Everyone pays lip service to value beyond the pill. There is talk of customer centricity, networks and partnerships, outcomes focus and added services.

Great.  And to be fair, there are *some* good things going on in pharma. I have been recently working on some Market Access analytics for a pharma client in the US to understand the real drivers for both payers and patients - and this client gets it.

They are planning amazing hubs of bundled services around the drugs that really work for the payers real underlying drivers, as well as the patients underlying drivers. They are not just paying lip service to it. But they are a relatively new private player - and have grown dramatically well into the billions recently.  I can see why. But I feel this is not the norm – not from what I’m seeing.
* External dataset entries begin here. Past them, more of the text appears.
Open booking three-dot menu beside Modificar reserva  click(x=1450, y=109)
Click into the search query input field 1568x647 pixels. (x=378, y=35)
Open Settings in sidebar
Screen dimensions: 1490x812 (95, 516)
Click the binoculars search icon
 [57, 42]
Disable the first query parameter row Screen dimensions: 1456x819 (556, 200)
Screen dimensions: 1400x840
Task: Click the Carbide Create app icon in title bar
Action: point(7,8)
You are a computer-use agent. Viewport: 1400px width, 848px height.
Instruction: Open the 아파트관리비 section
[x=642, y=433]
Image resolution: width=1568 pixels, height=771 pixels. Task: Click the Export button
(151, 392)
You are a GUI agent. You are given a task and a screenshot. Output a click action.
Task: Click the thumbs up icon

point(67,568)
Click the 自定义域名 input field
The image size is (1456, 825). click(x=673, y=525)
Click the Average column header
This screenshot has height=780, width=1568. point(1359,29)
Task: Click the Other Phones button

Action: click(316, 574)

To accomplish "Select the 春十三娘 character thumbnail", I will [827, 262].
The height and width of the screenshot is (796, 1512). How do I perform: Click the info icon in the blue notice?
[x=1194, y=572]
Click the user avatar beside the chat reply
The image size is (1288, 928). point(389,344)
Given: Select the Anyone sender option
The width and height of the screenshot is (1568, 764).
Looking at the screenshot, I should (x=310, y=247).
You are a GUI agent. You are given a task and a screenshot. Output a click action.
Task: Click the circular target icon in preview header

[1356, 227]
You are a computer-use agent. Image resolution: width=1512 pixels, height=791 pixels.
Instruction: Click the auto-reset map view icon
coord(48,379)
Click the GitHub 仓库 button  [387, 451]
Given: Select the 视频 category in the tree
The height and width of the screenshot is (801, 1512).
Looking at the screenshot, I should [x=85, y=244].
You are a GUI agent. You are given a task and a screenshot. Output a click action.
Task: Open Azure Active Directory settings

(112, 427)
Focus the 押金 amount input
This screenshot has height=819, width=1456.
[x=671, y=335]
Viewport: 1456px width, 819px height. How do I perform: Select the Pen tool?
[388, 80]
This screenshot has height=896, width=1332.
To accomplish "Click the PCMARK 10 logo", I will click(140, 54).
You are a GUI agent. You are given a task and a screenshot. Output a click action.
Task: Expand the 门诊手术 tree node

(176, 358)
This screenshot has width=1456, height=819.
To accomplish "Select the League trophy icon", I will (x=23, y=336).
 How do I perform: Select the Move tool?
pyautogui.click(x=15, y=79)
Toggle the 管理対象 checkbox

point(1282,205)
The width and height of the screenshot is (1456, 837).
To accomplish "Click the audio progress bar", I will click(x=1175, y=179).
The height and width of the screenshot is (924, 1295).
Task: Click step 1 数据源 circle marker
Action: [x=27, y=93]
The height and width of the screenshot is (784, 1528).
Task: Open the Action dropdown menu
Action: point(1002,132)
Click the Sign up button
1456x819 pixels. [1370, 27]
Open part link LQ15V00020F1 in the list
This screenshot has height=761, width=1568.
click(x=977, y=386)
Yet another can of worms...

In fact, this opens another can of worms: analytics in pharma. I am constantly amazed at the low level of sophistication of analytics at work in pharma to get to the core of the issues. Analytics is transforming most other industries and yet so many pharma are still focused on basic ROI. I was really interested in that once too – back in the 90’s!

I have moved on to far more interesting analytics that provide real-world results since then. Why hasn’t all of pharma? And while I am on my soap box, while working in market access analytics recently, I had exposure to pricing analytics (e.g. the Garbor-Grainger model, the Conklin and Murphy model, the van Westendorp model, and conjoint tradeoff models) and I realized how even so much of the pricing analytics are so far behind the times and so basic.  I know my team could do a much better job using prescriptive analytics. Why is it so difficult for pharma and many of their agencies to just get it?

Hitting the real drivers

The future of pharma is being all about health - and giving valuable products bundled with services that people really want – if pharma are willing to go for it. By people I mean all stakeholders – patients, physicians, payers, pharmacists, etc.

Is Apple sending all their staff to India to save money? No. If a drug and its bundled services hits the stakeholders’ sweet spots in terms of their real underlying drivers, price will be only one of several factors considered.

Think about it. If you want something enough, don’t you come up with strong rational arguments why you should get it? Why do so many people have iPhones when other companies make cheaper equivalents?

We want the Apple brand because it hits our drivers better. We rationalize an argument for an iPhone to ourselves. By implementing analytics on the aspects involved in the decisions for stakeholders, to really uncover the underlying drivers for them, one can accumulate evidence on the specific levers that would get all stakeholders desiring the drug due to its patient outcomes as well as its bundle of services (like an iWatch that senses your blood glucose, your cholesterol, your stress whatever is relevant to your conditions – and maybe to all conditions). Then you improve patient adherence (think of the extra money gained there – it could easily fund the process) because they can see their issues. You have buy-in because they are being proactive about their health. You have a whole host of things that pharma just don’t seem to even be considering.

Instead of thinking like Steve Jobs, many in pharma can’t see beyond their fears - ‘how can I cut costs?’, ‘how can I survive?’ - and  their blockbuster fantasies.

Just do it

Change the game. Become leading players in health. Use analytics to understand what should be done to get stakeholders excited and wanting what you offer. Build a competitive advantage.

A friend of mine was the CEO of an ad agency in Hong Kong (a global agency but she was CEO of their Hong Kong office) and they had the Nike account. Nike were being frustrating: every day they would change their mind on the creative.

Then one day, one of the creatives was so frustrated with Nike, he came into the office with his head shaved and on his skull was a tattoo ‘JUST F*&KING DO IT’. I am not quite at the tattoo on the skull phase yet, but I feel fairly close.